United States Senate: 

The Honorable Daniel K. Akaka: 
Chairman: 
The Honorable Richard M. Burr: 
Ranking Member: 
Committee on Veterans' Affairs: 
United States Senate: 

The Honorable Daniel K. Inouye: 
Chairman: 
The Honorable Thad Cochran: 
Ranking Member: 
Subcommittee on Defense: 
Committee on Appropriations: 
United States Senate: 

The Honorable Tim Johnson: 
Chairman: 
The Honorable Kay Bailey Hutchison: 
Ranking Member: 
Subcommittee on Military Construction, Veterans' Affairs, and Related 
Agencies: 
Committee on Appropriations: 
United States Senate: 

The Honorable Ike Skelton: 
Chairman: 
The Honorable John M. McHugh: 
Ranking Member: 
Committee on Armed Services: 
United States House of Representatives: 

The Honorable Bob Filner: 
Chairman: 
The Honorable Steve Buyer: 
Ranking Member: 
Committee on Veterans' Affairs: 
United States House of Representatives: 

The Honorable John P. Murtha: 
Chairman: 
The Honorable C.W. Bill Young: 
Ranking Member: 
Subcommittee on Defense: 
Committee on Appropriations: 
United States House of Representatives: 

The Honorable Chet Edwards: 
Chairman: 
The Honorable Zach Wamp: 
Ranking Member: 
Subcommittee on Military Construction, Veterans' Affairs, and Related 
Agencies: 
Committee on Appropriations: 
United States House of Representatives: 

[End of section] 

Appendix I: Scope and Methodology: 

To evaluate the Department of Defense's (DOD) and the Department of 
Veterans Affairs' (VA) progress toward developing electronic health 
record systems or capabilities that allow for full interoperability of 
personal health care information, we reviewed our previous work on DOD 
and VA efforts to develop health information systems, interoperable 
health records, and interoperability standards to be implemented in 
federal health care programs.
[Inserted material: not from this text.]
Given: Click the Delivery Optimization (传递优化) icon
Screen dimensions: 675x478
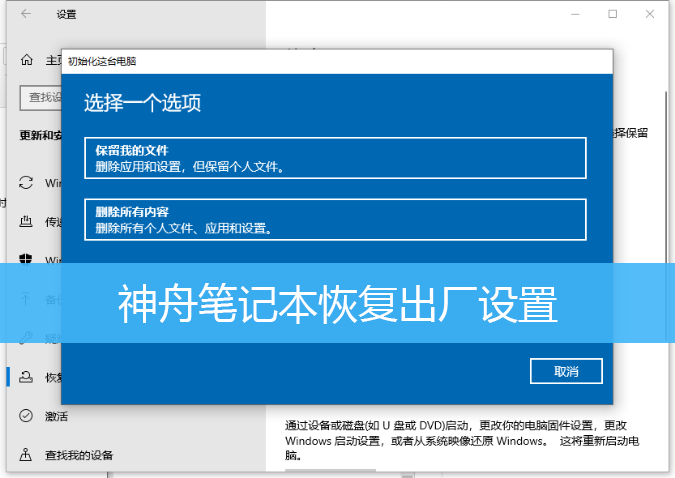Looking at the screenshot, I should (x=26, y=222).
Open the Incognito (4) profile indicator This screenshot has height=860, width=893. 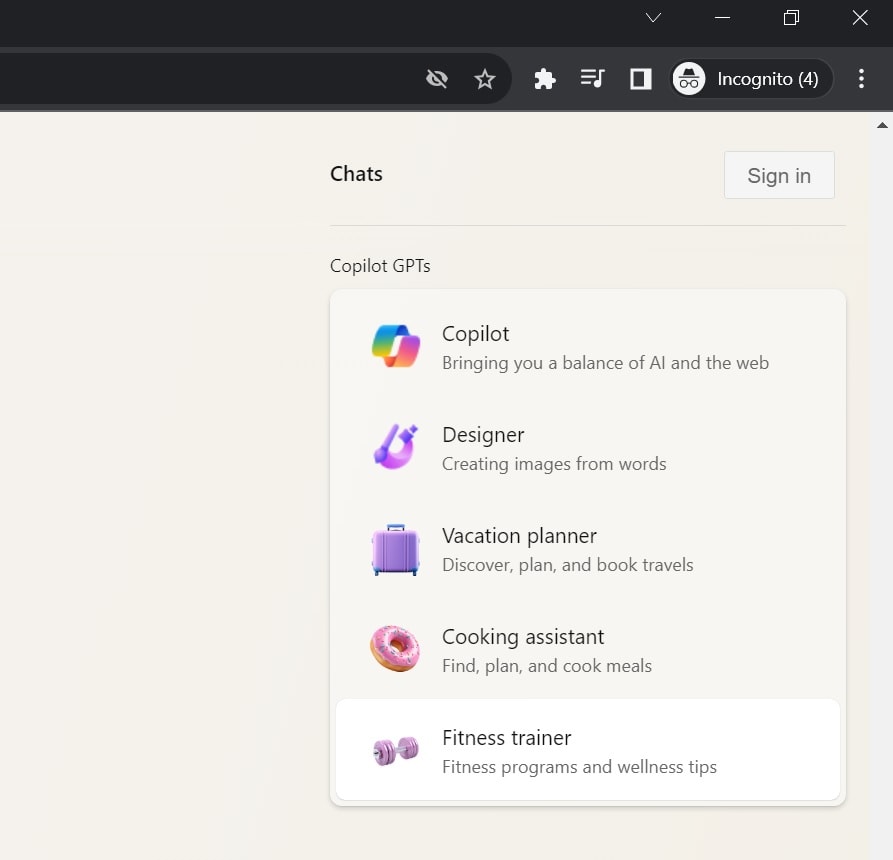[x=751, y=79]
To describe the departments' efforts to 
ensure that their health records comply with applicable 
interoperability standards, we analyzed information gathered from DOD 
and VA documentation and interviews pertaining to the interoperability 
standards that the two departments have agreed to for exchanging health 
information via their health care information systems. We reviewed 
documentation and interviewed agency officials from the Department of 
Health and Human Services' Office of the National Coordinator for 
Health Information Technology to obtain information regarding the 
defined federal interoperability standards, implementation 
specifications, and certification criteria. Further, we interviewed 
responsible officials to obtain information regarding the steps taken 
by the departments to certify their electronic health record products. 
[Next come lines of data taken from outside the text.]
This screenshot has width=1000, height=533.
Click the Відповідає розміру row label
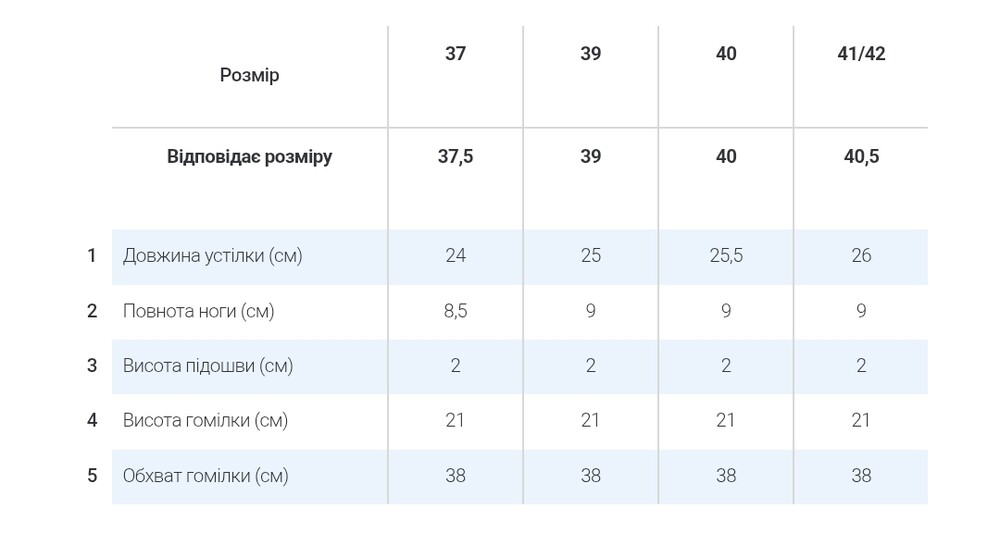[x=249, y=157]
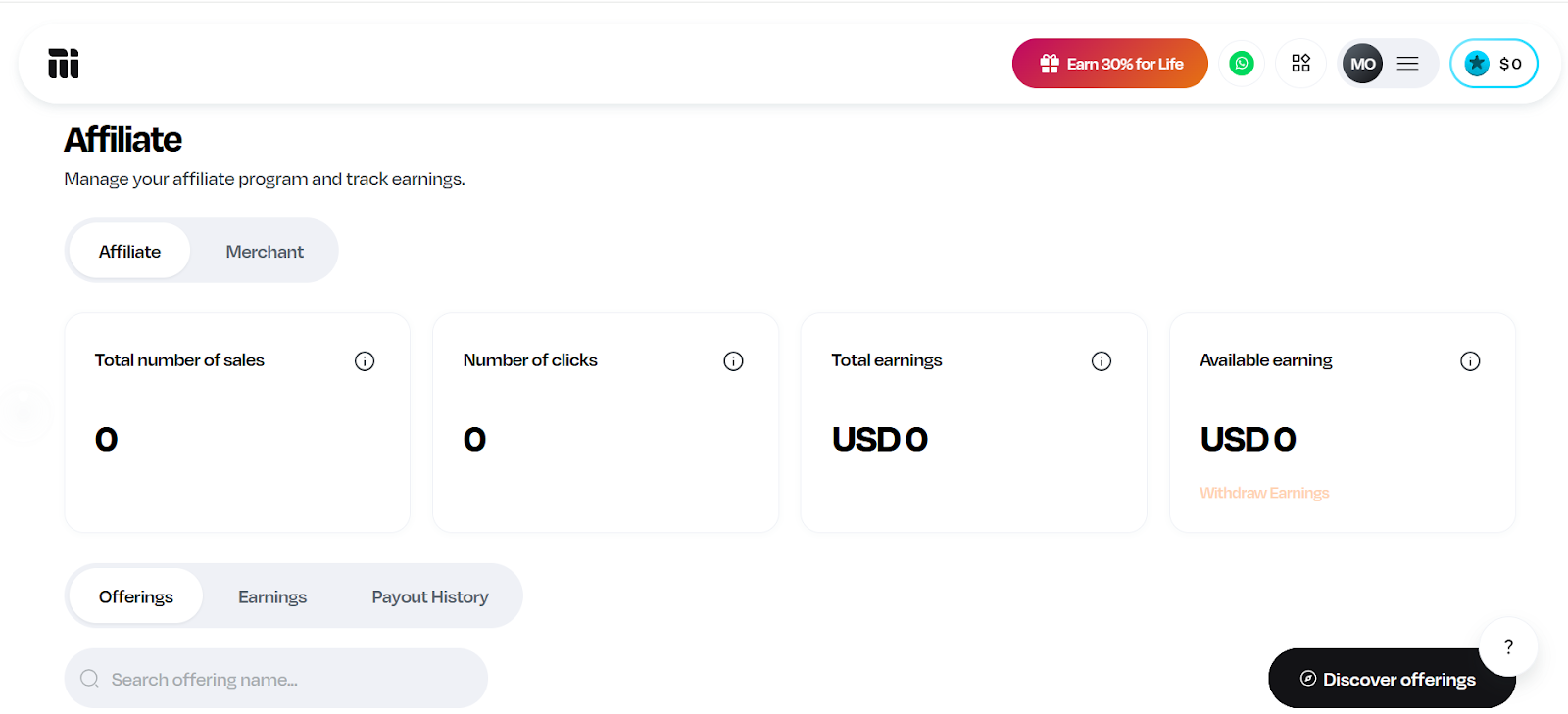Click the search magnifier in offering search

(x=89, y=678)
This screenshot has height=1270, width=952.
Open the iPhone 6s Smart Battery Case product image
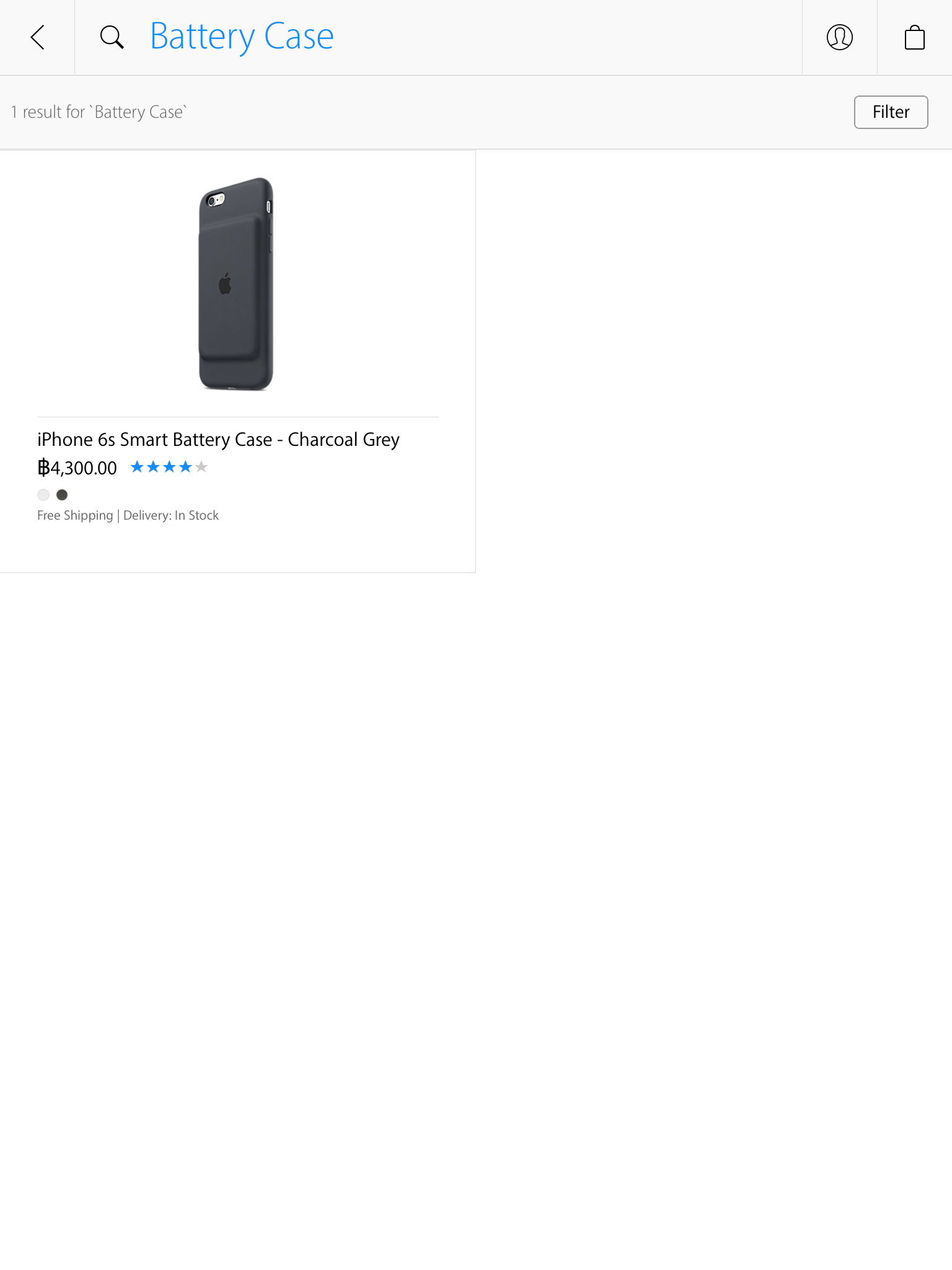pyautogui.click(x=236, y=284)
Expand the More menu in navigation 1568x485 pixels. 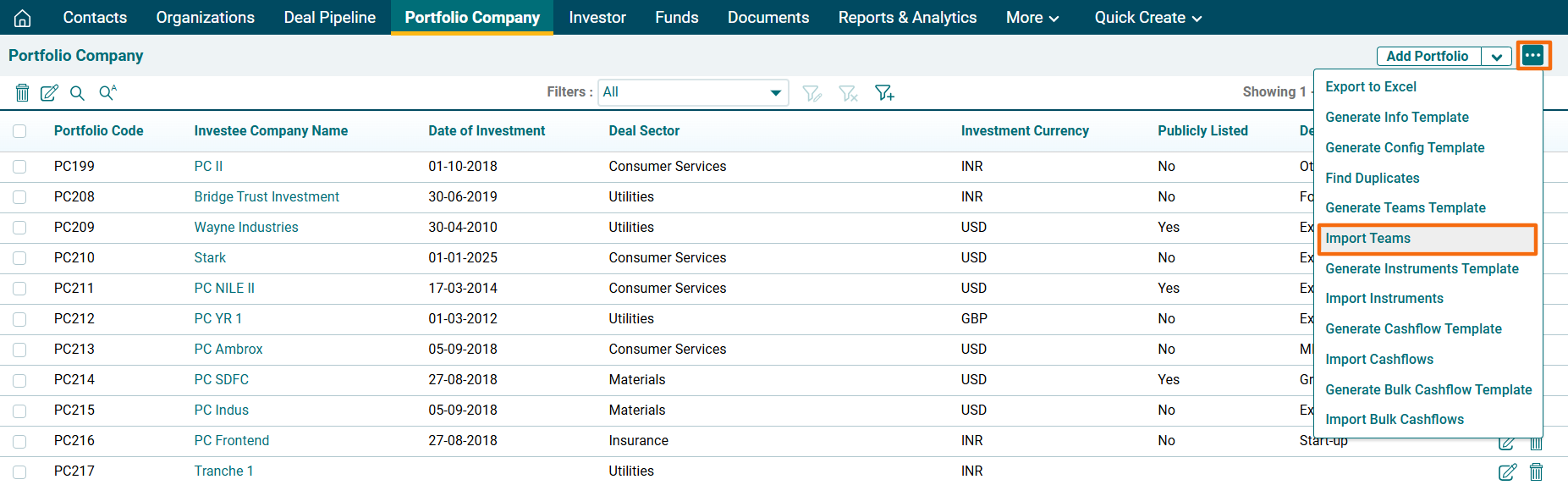(1032, 18)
To evaluate DOD and VA plans toward developing electronic health record 
systems or capabilities, we obtained information from agency 
documentation and interviews with cognizant DOD and VA officials 
pertaining to the November 2007 VA/DOD Joint Executive Council 
Strategic Plan for Fiscal Years 2008-2010, and the September 2008 DOD/ 
VA Information Interoperability Plan (Version 1.0) which together 
constitute the departments' overall plans for achieving full 
interoperability of electronic health information. Additionally, we 
reviewed information gathered from agency documentation to identify 
interoperability objectives, milestones, and target dates. Further, we 
analyzed objectives and activities from their plans to determine if DOD 
and VA had established results-oriented performance measures that 
enable the departments to assess progress toward achieving increased 
sharing capabilities and functionality of their electronic health 
information systems. 

To determine whether the interagency program office is fully 
operational and positioned to function as a single point of 
accountability for developing and implementing electronic health 
records, we analyzed DOD and VA documentation, including the schedule 
for setting up the office identified in the DOD/VA Information 
Interoperability Plan. Additionally, we interviewed responsible 
officials to determine the departments' progress to date in setting up 
the interagency program office. Further, we reviewed documentation and 
interviewed DOD and VA officials to determine the extent to which the 
departments have positioned the office to function as a single point of 
accountability for developing electronic health records. 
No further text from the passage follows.